== Problem set ==
1. Transcribe the part of the mobile customer experience article that begins at the words "Social customer service can" and ends after the words "matter of minutes.".
2. Answer these questions from the mobile customer experience article:
(a) On what date was it published?
(b) Which two social media platforms does it name?
(c) What approach does it pair with mobile applications so that problems can be routed to colleagues in another time zone?

== Article ==
Managing Your Mobile Customer Experience
April 4, 2016
Today’s society is constantly on the go and always connected. Businesses can no longer expect their customers to provide feedback at a certain time and place. Customer experience management programs need to be mobile friendly and mobile optimized so that customers can provide feedback when it’s convenient for them, not the company.
Probably the most obvious and widespread from of mobile customer feedback is social media. Many of your customers have Twitter and Facebook at their fingertips and it takes them less than a minute to share about their cold food or long line. However, if you have a social customer service plan in place, this should prove to be an opportunity for your business, not a red flag. A quick, personalized response validates the customer’s frustrations. Take it a step further and contact the offending location so that an employee on site can reach out to help solve the problem.
Social customer service can be challenging to staff, though. Your customers are your customers 24/7, but you don’t want your employees to be tied to their desks. Using a follow-the-sun approach and mobile applications, your social customer service team can be alerted of problems and route them to colleagues in another time zone who can help resolve the problem. With the proper training and tools, this should take only a matter of minutes.

== Dataset extract ==
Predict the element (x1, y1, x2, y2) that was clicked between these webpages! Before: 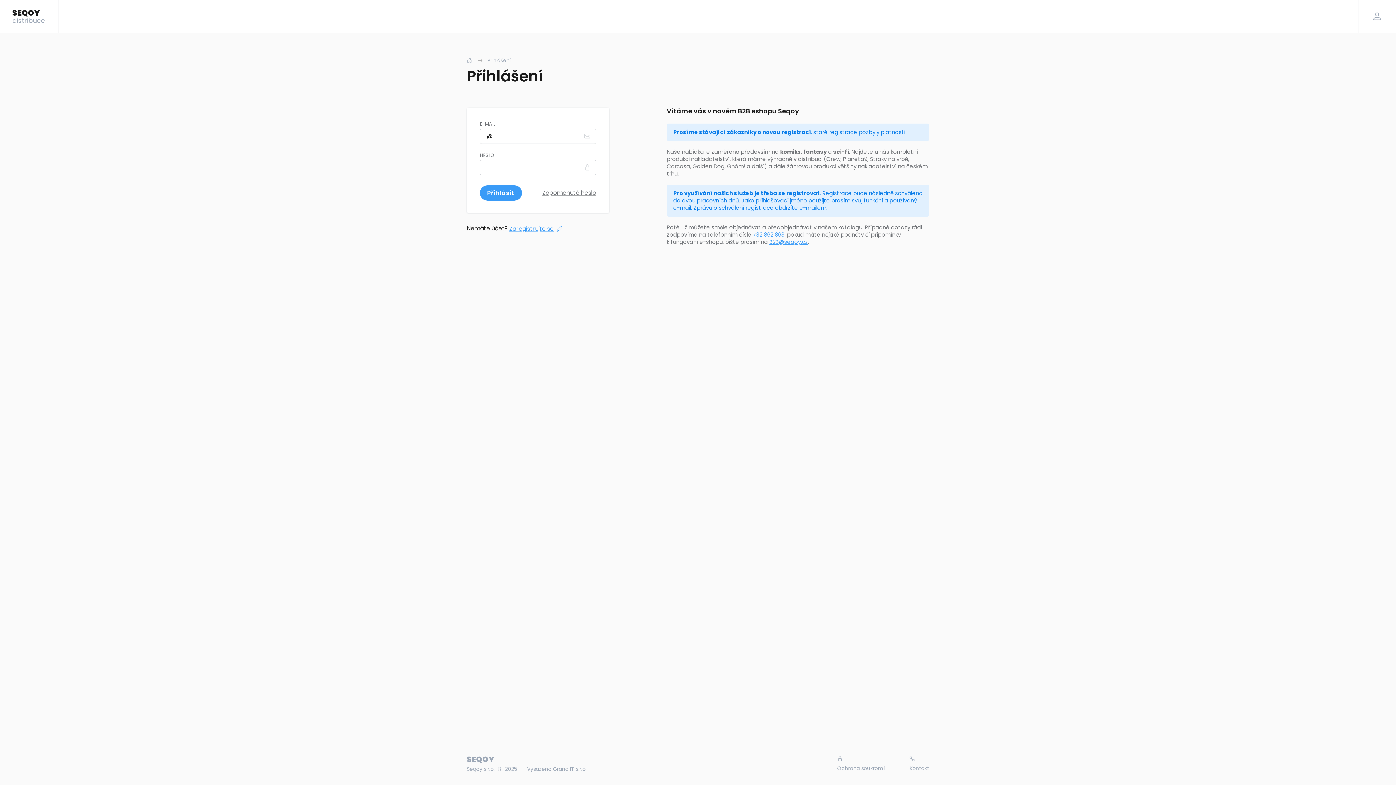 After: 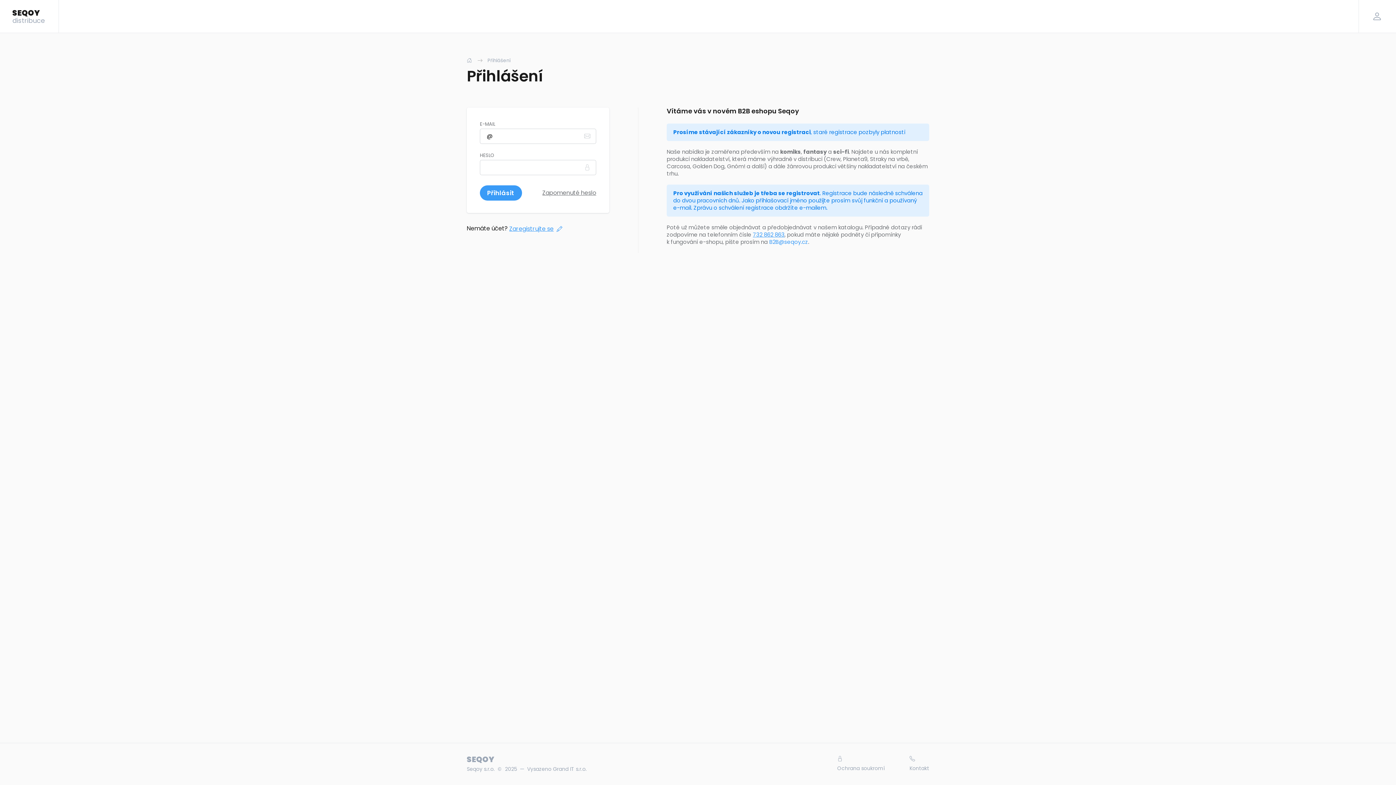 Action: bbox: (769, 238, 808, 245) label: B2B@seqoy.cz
--
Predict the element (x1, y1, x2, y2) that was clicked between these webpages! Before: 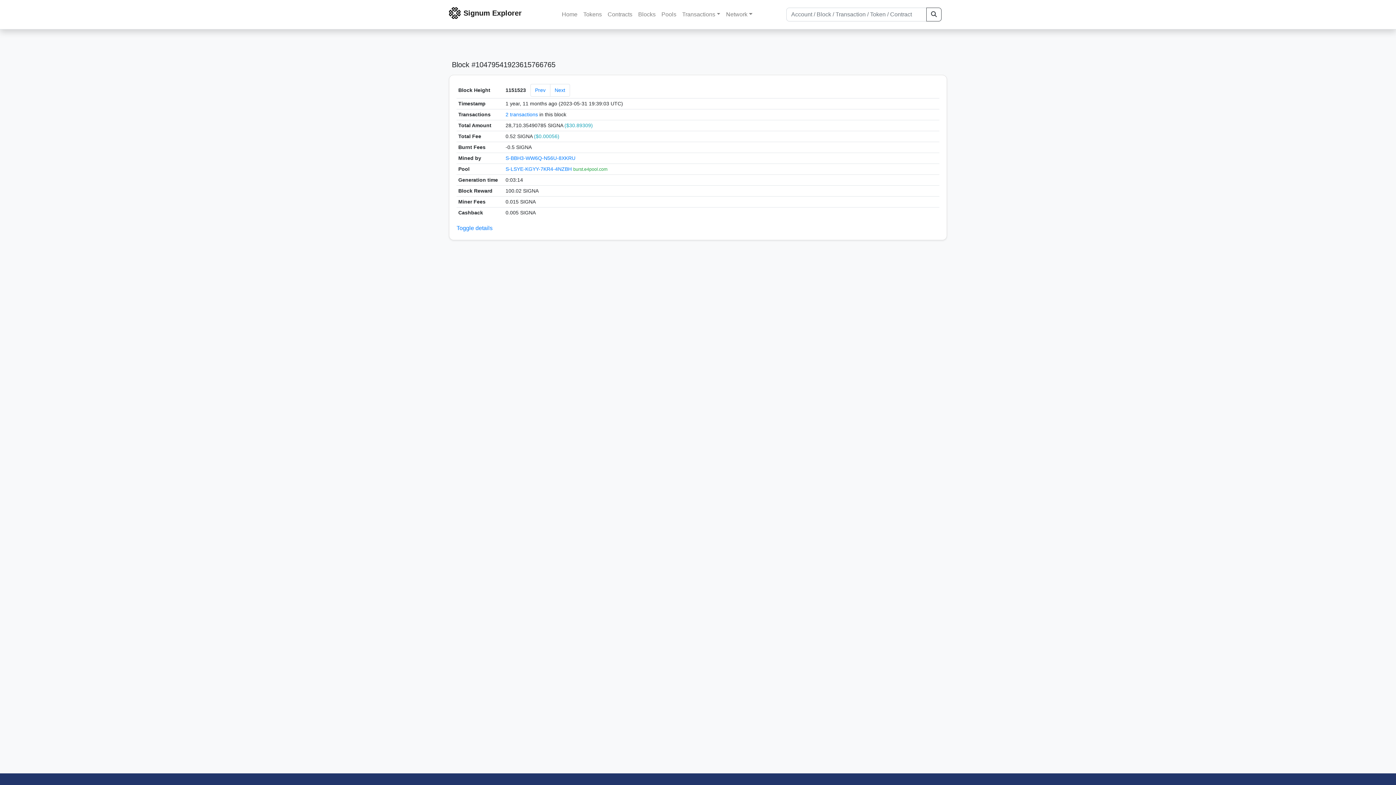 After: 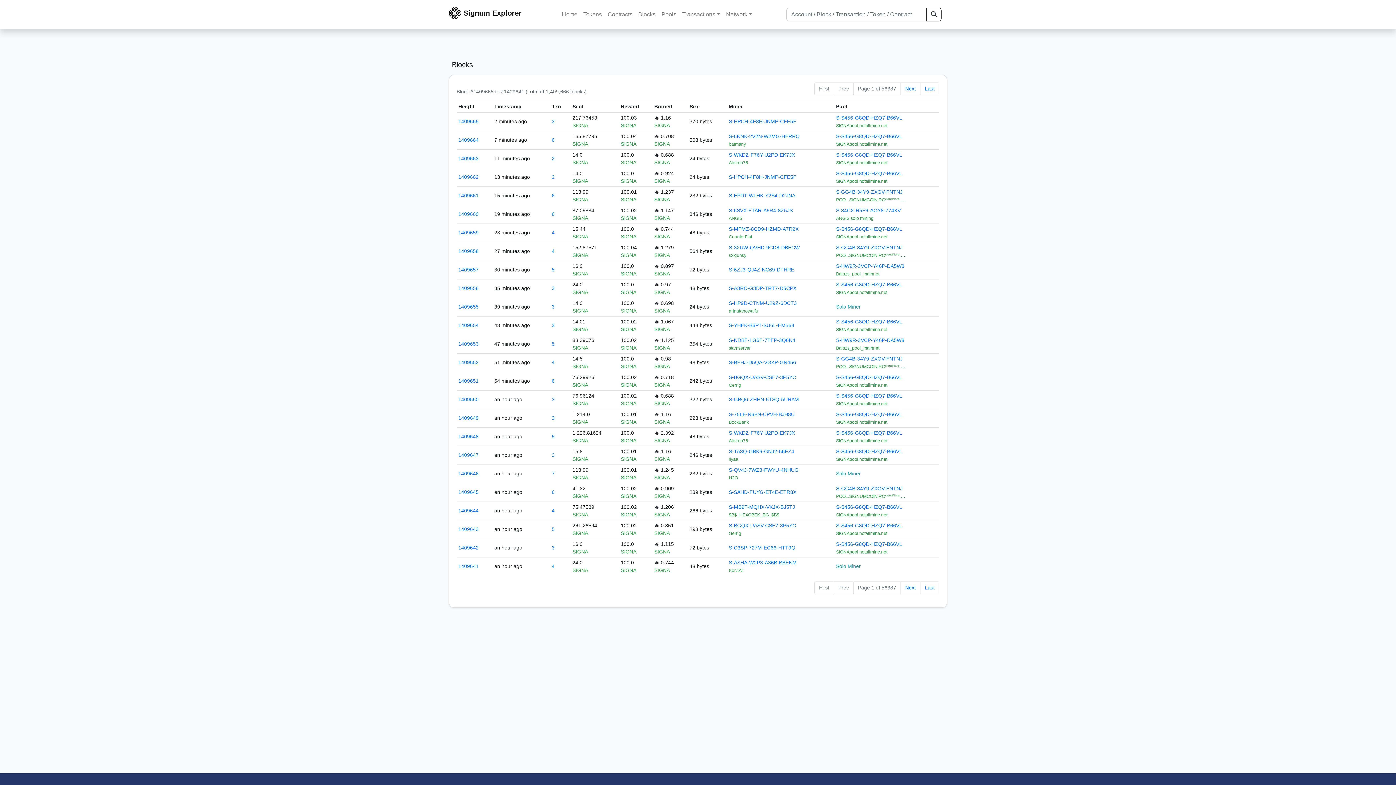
==
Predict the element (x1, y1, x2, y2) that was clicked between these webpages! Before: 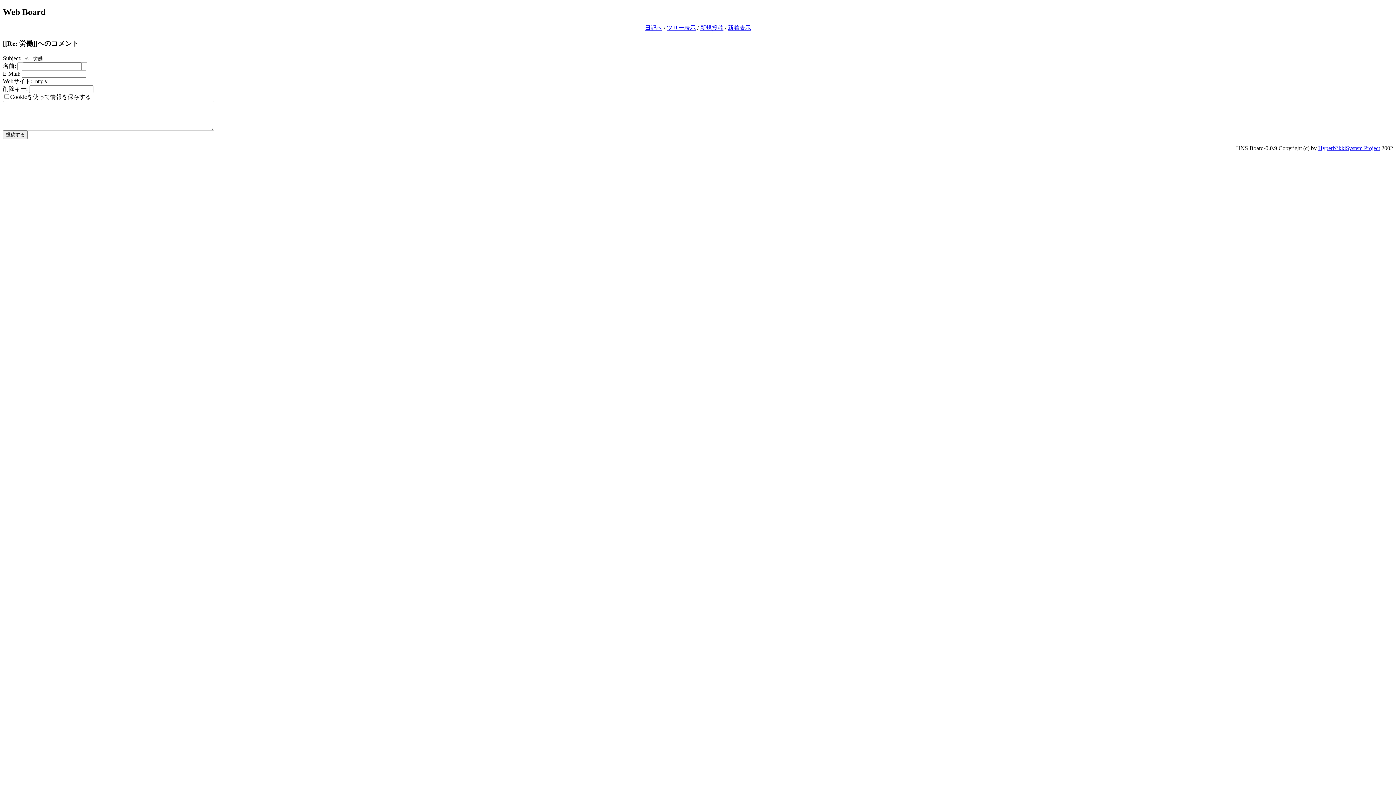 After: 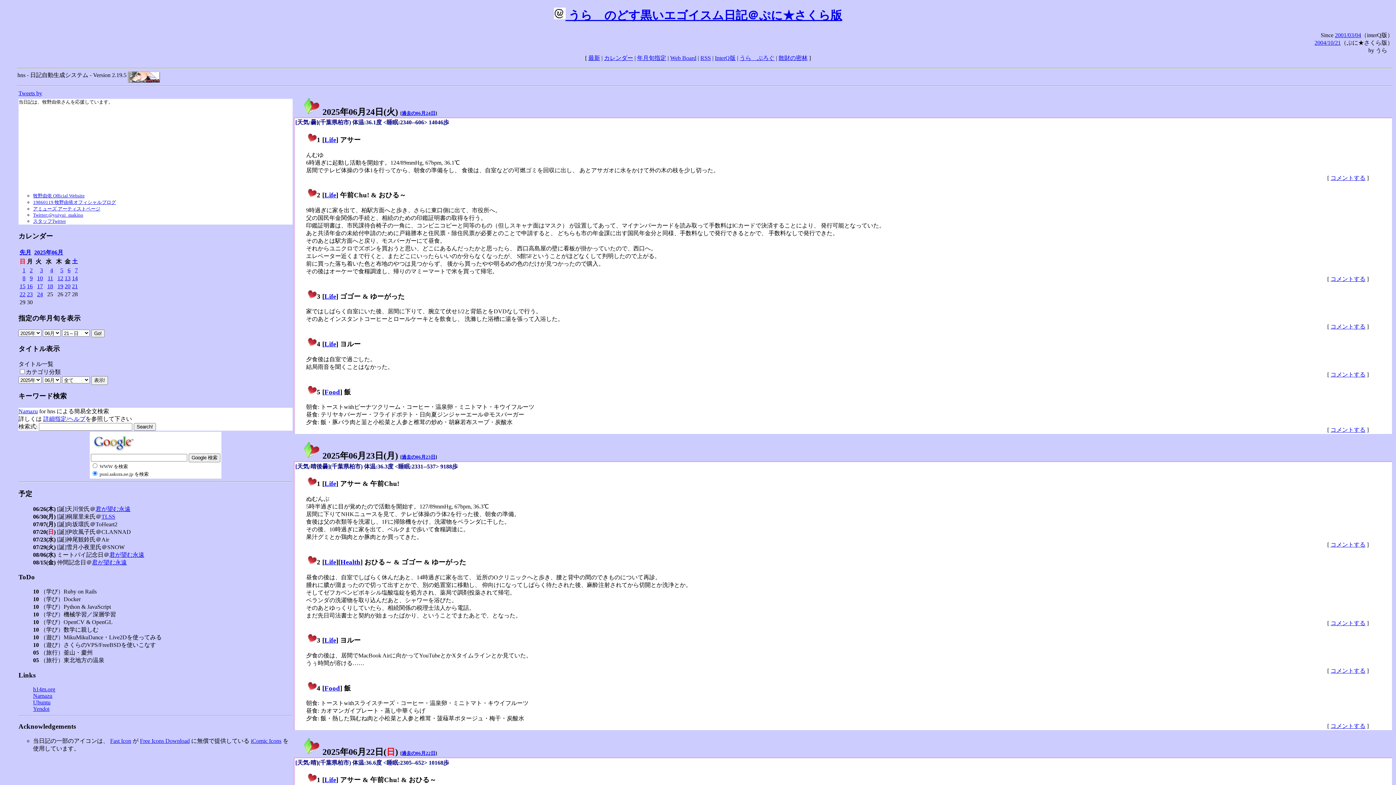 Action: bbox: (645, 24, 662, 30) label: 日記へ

== Task-by-task outputs ==
1.
Social customer service can be challenging to staff, though. Your customers are your customers 24/7, but you don’t want your employees to be tied to their desks. Using a follow-the-sun approach and mobile applications, your social customer service team can be alerted of problems and route them to colleagues in another time zone who can help resolve the problem. With the proper training and tools, this should take only a matter of minutes.

2.
(a) April 4, 2016
(b) Twitter and Facebook
(c) A follow-the-sun approach